### WHAT YOU WILL DO
From the data below, copy exactly the lines that lie between the one holding "Task: Ask Coach about Form checkpoints" and the one holding "You are a computer-use agent. Screen", including both, and nothing more.

[Records from a data source]
━━━━━━━━━━━━━━━━━━━━

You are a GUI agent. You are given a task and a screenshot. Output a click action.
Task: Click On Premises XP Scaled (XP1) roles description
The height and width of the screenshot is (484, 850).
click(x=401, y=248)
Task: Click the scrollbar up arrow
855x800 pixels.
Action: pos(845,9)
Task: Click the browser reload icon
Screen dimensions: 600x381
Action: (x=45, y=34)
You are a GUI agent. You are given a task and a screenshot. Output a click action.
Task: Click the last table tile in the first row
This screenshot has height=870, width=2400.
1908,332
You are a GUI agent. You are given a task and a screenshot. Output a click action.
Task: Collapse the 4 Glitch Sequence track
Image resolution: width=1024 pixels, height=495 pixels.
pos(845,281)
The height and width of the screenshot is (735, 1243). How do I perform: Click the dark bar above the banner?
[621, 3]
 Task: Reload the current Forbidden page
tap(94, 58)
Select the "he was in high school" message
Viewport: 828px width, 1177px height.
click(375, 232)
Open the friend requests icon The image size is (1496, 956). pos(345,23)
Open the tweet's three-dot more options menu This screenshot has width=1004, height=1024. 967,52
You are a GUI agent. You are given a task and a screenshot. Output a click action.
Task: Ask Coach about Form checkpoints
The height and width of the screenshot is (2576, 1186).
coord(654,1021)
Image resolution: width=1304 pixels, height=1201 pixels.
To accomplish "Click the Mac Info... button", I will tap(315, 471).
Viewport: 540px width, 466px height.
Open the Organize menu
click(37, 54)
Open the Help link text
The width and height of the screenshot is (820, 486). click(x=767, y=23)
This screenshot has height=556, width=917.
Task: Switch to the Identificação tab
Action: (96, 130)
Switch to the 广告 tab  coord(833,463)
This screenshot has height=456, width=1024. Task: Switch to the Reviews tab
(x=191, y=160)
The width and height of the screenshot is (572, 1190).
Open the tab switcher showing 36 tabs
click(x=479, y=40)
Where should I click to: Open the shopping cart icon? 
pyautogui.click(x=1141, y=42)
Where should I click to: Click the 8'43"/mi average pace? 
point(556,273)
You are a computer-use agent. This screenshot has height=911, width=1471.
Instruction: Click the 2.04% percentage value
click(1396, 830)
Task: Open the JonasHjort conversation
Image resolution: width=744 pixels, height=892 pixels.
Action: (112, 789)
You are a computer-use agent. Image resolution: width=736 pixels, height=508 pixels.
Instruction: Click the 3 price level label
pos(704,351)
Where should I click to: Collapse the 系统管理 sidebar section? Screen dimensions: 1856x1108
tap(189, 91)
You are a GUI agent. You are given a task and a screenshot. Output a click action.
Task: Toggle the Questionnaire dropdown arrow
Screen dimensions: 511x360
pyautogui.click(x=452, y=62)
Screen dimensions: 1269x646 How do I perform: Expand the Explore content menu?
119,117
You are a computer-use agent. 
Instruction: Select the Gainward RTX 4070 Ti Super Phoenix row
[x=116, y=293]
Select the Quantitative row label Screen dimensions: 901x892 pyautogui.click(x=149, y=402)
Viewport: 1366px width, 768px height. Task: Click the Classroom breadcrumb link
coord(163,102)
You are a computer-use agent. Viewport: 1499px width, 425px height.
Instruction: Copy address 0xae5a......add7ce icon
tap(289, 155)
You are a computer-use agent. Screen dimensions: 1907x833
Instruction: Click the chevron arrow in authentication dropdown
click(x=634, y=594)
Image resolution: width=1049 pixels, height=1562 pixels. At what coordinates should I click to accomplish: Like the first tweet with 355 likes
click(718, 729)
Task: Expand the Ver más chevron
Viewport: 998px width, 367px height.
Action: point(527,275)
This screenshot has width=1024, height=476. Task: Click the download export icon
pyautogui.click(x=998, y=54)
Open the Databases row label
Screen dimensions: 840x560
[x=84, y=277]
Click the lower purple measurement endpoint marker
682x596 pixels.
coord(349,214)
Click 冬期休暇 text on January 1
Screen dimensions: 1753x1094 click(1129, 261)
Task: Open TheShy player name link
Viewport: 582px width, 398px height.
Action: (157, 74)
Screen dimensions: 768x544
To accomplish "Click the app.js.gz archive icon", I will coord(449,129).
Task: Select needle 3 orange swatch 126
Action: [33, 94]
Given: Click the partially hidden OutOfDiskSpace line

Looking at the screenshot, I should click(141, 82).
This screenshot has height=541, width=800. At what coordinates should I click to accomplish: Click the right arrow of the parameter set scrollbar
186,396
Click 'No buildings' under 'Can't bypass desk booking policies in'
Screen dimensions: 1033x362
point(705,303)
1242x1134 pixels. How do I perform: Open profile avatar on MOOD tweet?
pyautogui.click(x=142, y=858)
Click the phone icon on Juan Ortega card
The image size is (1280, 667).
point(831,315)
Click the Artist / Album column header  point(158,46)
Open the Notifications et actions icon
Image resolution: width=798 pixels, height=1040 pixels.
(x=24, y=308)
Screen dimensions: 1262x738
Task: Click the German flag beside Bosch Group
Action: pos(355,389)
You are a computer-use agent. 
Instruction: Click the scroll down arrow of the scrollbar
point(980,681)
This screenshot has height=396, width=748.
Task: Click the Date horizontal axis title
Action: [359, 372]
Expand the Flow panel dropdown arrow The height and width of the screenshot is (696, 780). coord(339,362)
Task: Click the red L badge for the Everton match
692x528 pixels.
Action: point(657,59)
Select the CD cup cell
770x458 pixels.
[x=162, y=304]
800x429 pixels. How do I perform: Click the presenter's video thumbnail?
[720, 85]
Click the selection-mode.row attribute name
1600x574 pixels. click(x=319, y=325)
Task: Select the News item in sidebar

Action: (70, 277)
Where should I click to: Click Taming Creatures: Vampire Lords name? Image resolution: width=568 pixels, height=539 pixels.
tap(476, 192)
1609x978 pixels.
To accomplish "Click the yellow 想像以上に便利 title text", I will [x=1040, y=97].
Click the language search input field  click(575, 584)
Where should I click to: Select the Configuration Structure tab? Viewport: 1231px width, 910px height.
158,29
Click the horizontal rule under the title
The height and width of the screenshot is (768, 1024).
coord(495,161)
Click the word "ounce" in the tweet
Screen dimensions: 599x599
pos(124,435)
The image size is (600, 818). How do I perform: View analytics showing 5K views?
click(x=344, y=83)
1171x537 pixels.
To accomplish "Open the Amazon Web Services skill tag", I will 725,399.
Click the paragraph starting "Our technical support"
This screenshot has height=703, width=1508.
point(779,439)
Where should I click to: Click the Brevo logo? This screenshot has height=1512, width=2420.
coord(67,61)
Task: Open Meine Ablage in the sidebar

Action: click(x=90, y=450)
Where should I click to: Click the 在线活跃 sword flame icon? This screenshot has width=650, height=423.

━━━━━━━━━━━━━━━━━━━━

### ANSWER
Task: Ask Coach about Form checkpoints
The height and width of the screenshot is (2576, 1186).
coord(654,1021)
Image resolution: width=1304 pixels, height=1201 pixels.
To accomplish "Click the Mac Info... button", I will tap(315, 471).
Viewport: 540px width, 466px height.
Open the Organize menu
click(37, 54)
Open the Help link text
The width and height of the screenshot is (820, 486). click(x=767, y=23)
This screenshot has height=556, width=917.
Task: Switch to the Identificação tab
Action: (96, 130)
Switch to the 广告 tab  coord(833,463)
This screenshot has height=456, width=1024. Task: Switch to the Reviews tab
(x=191, y=160)
The width and height of the screenshot is (572, 1190).
Open the tab switcher showing 36 tabs
click(x=479, y=40)
Where should I click to: Open the shopping cart icon? 
pyautogui.click(x=1141, y=42)
Where should I click to: Click the 8'43"/mi average pace? 
point(556,273)
You are a computer-use agent. This screenshot has height=911, width=1471.
Instruction: Click the 2.04% percentage value
click(1396, 830)
Task: Open the JonasHjort conversation
Image resolution: width=744 pixels, height=892 pixels.
Action: (112, 789)
You are a computer-use agent. Image resolution: width=736 pixels, height=508 pixels.
Instruction: Click the 3 price level label
pos(704,351)
Where should I click to: Collapse the 系统管理 sidebar section? Screen dimensions: 1856x1108
tap(189, 91)
You are a GUI agent. You are given a task and a screenshot. Output a click action.
Task: Toggle the Questionnaire dropdown arrow
Screen dimensions: 511x360
pyautogui.click(x=452, y=62)
Screen dimensions: 1269x646 How do I perform: Expand the Explore content menu?
119,117
You are a computer-use agent. 
Instruction: Select the Gainward RTX 4070 Ti Super Phoenix row
[x=116, y=293]
Select the Quantitative row label Screen dimensions: 901x892 pyautogui.click(x=149, y=402)
Viewport: 1366px width, 768px height. Task: Click the Classroom breadcrumb link
coord(163,102)
You are a computer-use agent. Viewport: 1499px width, 425px height.
Instruction: Copy address 0xae5a......add7ce icon
tap(289, 155)
You are a computer-use agent. Screen dimensions: 1907x833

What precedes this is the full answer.